Scanning
GMS uses high-quality production scanners to create an image of a document. This allows us to efficiently create high-quality images of your documents.
Scanning works as follows
When digitizing or scanning images, a raster technique is used. A grid is placed over the image within which point measurements are carried out. These point measurements are also called pixels. The more pixels, the more detail.
Pixels
You probably know that, if you zoom in closely on an image, the image becomes ‘pixelated’ into individual blocks. Each block represents a point on the grid and therefore one pixel. These pixels, or coloured blocks, are a way of storing images.
Resolution
The resolution is the number of pixels per unit area, which is referred to as DPI (or PPI) when scanning; DPI stands for Dots Per Inch (PPI is the official term, namely Pixels Per Inch). The most common quality for making scans is 300 DPI. 300 pixels in width by 300 pixels in length per inch. The detail at this resolution is so high that document details remain readable when zooming in on scans, while the file size remains acceptable.

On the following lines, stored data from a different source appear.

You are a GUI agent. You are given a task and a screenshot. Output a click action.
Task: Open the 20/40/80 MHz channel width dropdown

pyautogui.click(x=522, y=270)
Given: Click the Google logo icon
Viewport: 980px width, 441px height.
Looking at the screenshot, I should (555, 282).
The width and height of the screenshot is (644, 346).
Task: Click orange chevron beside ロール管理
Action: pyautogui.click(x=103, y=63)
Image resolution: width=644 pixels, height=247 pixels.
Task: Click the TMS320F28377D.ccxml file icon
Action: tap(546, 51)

To use OCR, a minimum resolution of 300 DPI is required, so that the character can be made legible for the software.
Contrast
Another important variable in digitizing and making characters recognisable is contrast. And especially the contrast with the background (brightness contrast). Think of the whitest background with a black character.

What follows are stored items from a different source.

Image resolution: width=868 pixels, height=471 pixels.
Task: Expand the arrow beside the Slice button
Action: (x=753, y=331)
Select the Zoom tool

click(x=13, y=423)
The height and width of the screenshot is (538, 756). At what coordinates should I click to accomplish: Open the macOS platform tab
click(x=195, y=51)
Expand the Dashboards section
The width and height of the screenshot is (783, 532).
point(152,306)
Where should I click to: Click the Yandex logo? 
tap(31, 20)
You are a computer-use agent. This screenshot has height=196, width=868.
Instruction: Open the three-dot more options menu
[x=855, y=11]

The character must be clear and distinguishable from the background. GMS uses special software for this to create the highest possible contrast, which optimises recognition. We do this by working with drop-out colours and/or indexable colours. This will maximise the contrast.

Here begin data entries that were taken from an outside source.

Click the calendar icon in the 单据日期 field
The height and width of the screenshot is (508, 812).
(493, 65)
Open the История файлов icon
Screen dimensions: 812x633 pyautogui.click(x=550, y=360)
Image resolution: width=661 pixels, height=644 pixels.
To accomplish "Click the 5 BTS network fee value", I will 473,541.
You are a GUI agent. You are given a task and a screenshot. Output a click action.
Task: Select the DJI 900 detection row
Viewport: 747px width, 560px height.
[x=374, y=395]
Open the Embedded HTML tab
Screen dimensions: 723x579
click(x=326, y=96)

This is important because, especially in archives, the source material may have yellowed or the ink faded. This affects the contrast ratio and makes the background difficult for our software to distinguish from the text. Emphasising the text (making it blacker) and brightening the background creates a higher contrast.
By using software to increase the contrast, some details may be lost (disappear in the background). It is therefore not possible to recognise all document types. Our advisers are always ready to inform you about this.
OCR
Because the image must be recognised, the OCR software will straighten the image so that text can be recognised properly. The software does this in its memory, so that the original is not affected.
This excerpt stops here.